REQUIRED ACTION:
Copy out the records precisely, omitting pictures.

************

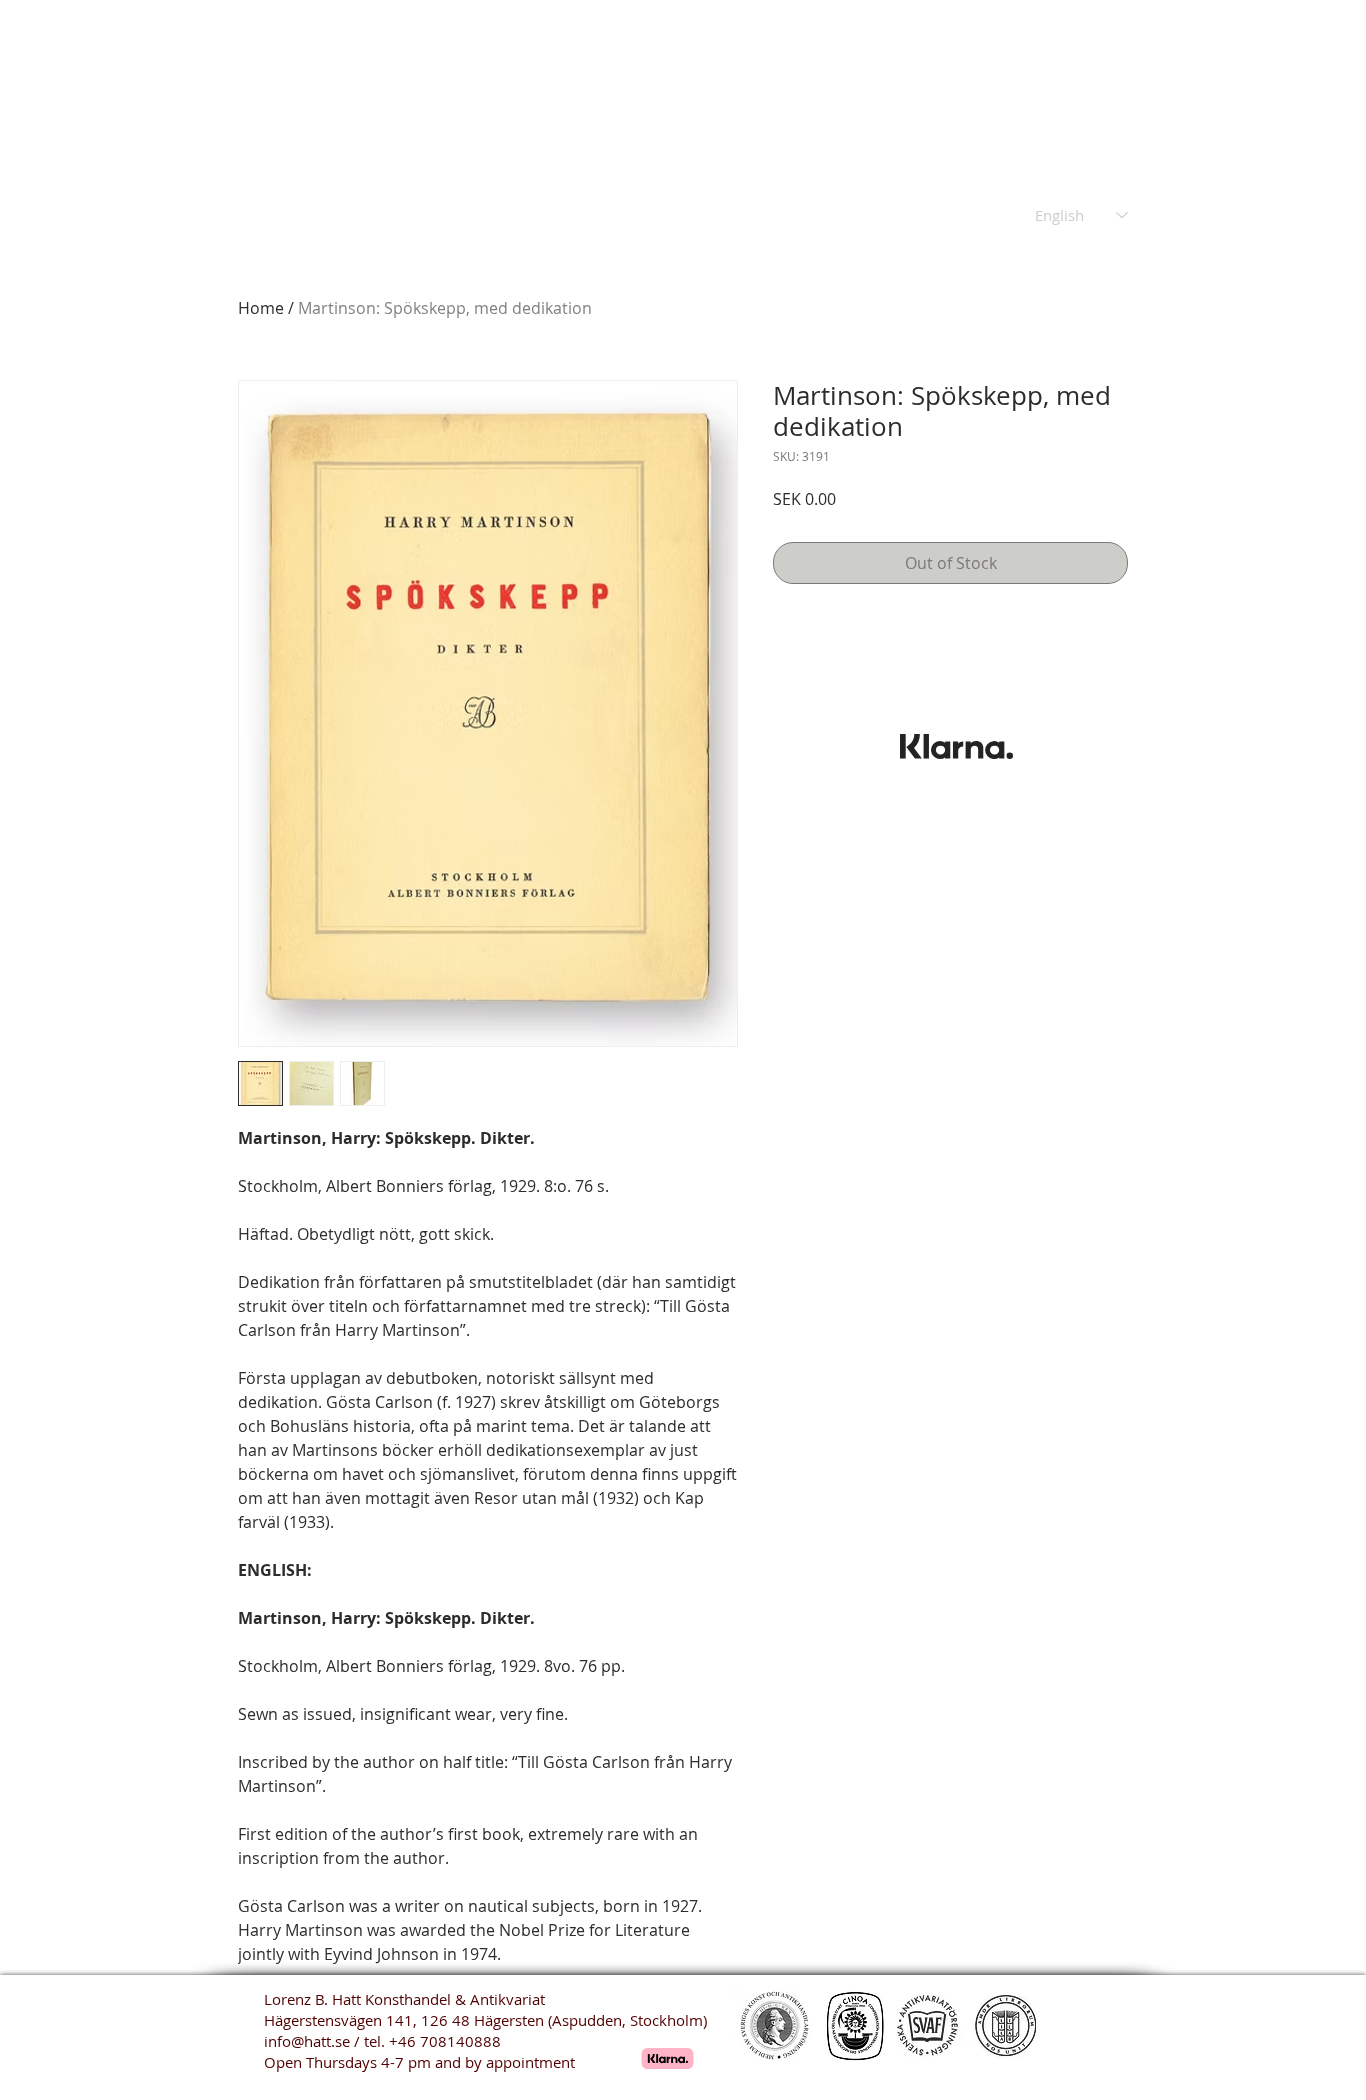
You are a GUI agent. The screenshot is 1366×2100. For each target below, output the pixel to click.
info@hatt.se (307, 2041)
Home (261, 308)
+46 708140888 (445, 2041)
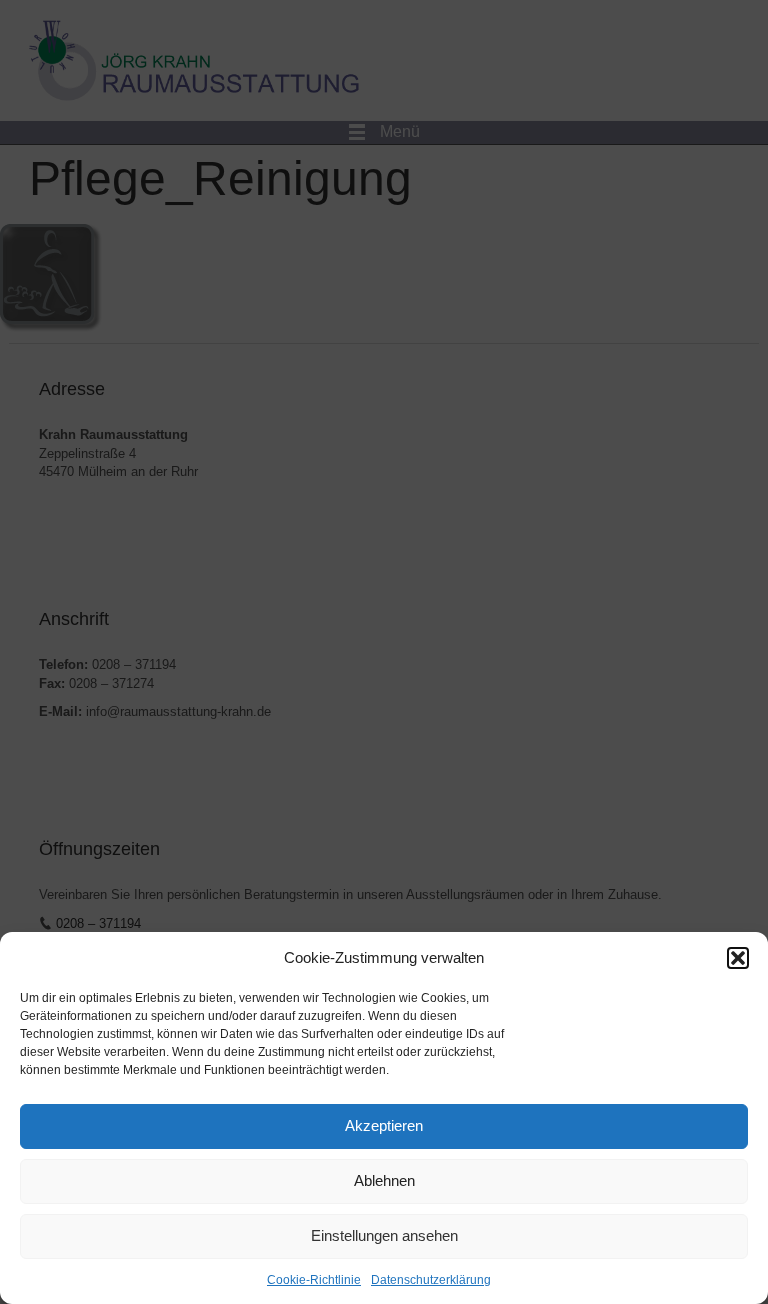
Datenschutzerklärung (431, 1280)
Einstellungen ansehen (384, 1235)
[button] (738, 958)
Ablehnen (384, 1180)
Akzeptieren (384, 1125)
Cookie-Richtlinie (314, 1280)
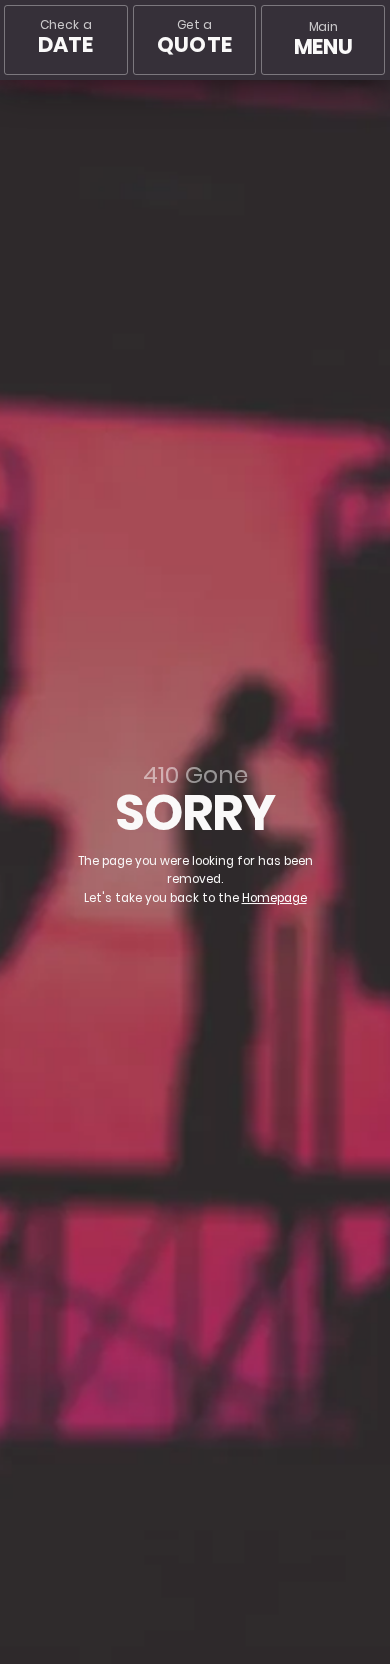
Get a (194, 37)
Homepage (274, 898)
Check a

************

WRITTEN ANSWER:
You are a GUI agent. The screenshot is 1366×2100. For each target below, output the pixel to click.
info@hatt.se (307, 2041)
Home (261, 308)
+46 708140888 (445, 2041)
Datenschutzerklärung (431, 1280)
Einstellungen ansehen (384, 1235)
[button] (738, 958)
Ablehnen (384, 1180)
Akzeptieren (384, 1125)
Cookie-Richtlinie (314, 1280)
Get a (194, 37)
Homepage (274, 898)
Check a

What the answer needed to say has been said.